**QUESTIONS**
1. In the interview, how many books does Heidi say she has done before?
2. Do these statements agree with the interview? For each, answer yes or no and quote the words that decide it.
(a) Heidi gets inspired easily.
(b) Heidi finds it easy to finish a book and send it to print.
(c) For Heidi, only the destination matters, not the journey.

**READING TEXT**
*** Block opens ***
Jeanne: What part of the creative process speaks to you the most? What do you enjoy the most?
Heidi: To get what I want in the end! (laughs)
Jeanne: So it’s always about the destination, not necessarily the journey?
Heidi: No. It’s about the journey and the process of getting there too. But it’s always like “No, it’s not there yet… no, it’s not there yet…” And then in the end you have to say, “Okay! Now it’s there, I’m done!” It’s the same with writing a book. I’ve done one book before. It’s fun to write it, but it’s hard to close it and say, “Okay, now print it!” You have to be able to say, “Okay now… that’s it.”
Jeanne: So you’re a perfectionist…
Heidi: I’m just a little bit of a pain in the booty! (laughs) I just know what I want and I try as hard as I can to get to it.
Jeanne: Well it’s important to have a vision. If you can’t see it, if you can’t dream it, you’re not going to be able to make it happen.
Heidi: For me, a lot of it is about fantasy, creating, thinking about things that are not out there, things that I would love to have…. but for me, it’s not very hard. That’s one thing I’m never really afraid of…. designing something new, coming up with something new. I get inspired quite easily. That for me is easier than other things.
Jeanne: Like what other things?
Heidi: Like reading contracts for example… some people love that, or having an office, and doing a lot of paperwork and computer work…for me that’s harder. I like to draw. I like to paint. I’m very hands on. I like to make things.
Jeanne: But you are an artist. In terms of your modeling, you’re a performance artist. And if you’re talking about design, it seems that you’re a visionary in the way that you get your brand out there creatively.
*** Block closes ***
Data records
*** Block opens ***
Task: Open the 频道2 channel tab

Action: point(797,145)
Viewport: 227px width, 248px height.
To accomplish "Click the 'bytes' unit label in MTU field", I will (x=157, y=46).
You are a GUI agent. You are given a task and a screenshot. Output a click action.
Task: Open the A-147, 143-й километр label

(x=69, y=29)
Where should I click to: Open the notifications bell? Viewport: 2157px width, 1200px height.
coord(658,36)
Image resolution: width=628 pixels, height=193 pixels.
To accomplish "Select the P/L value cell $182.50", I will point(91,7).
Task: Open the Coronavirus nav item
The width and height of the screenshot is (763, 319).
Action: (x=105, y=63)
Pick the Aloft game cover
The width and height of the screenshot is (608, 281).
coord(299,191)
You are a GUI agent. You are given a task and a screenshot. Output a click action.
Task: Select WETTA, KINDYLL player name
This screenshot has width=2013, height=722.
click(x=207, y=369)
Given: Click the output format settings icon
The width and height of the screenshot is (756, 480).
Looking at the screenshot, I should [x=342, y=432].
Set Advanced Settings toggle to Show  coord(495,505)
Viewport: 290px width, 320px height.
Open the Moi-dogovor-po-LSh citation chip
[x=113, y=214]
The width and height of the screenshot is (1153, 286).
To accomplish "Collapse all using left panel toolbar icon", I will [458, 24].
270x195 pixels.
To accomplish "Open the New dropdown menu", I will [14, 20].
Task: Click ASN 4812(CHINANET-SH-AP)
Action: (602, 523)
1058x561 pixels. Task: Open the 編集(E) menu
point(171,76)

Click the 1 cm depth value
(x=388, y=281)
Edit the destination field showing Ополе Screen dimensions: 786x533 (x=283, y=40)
*** Block closes ***
**PER-TASK ANSWERS**
1. One book.

2.
(a) Yes: "I get inspired quite easily."
(b) No: "it’s hard to close it"
(c) No: "It’s about the journey and the process of getting there too."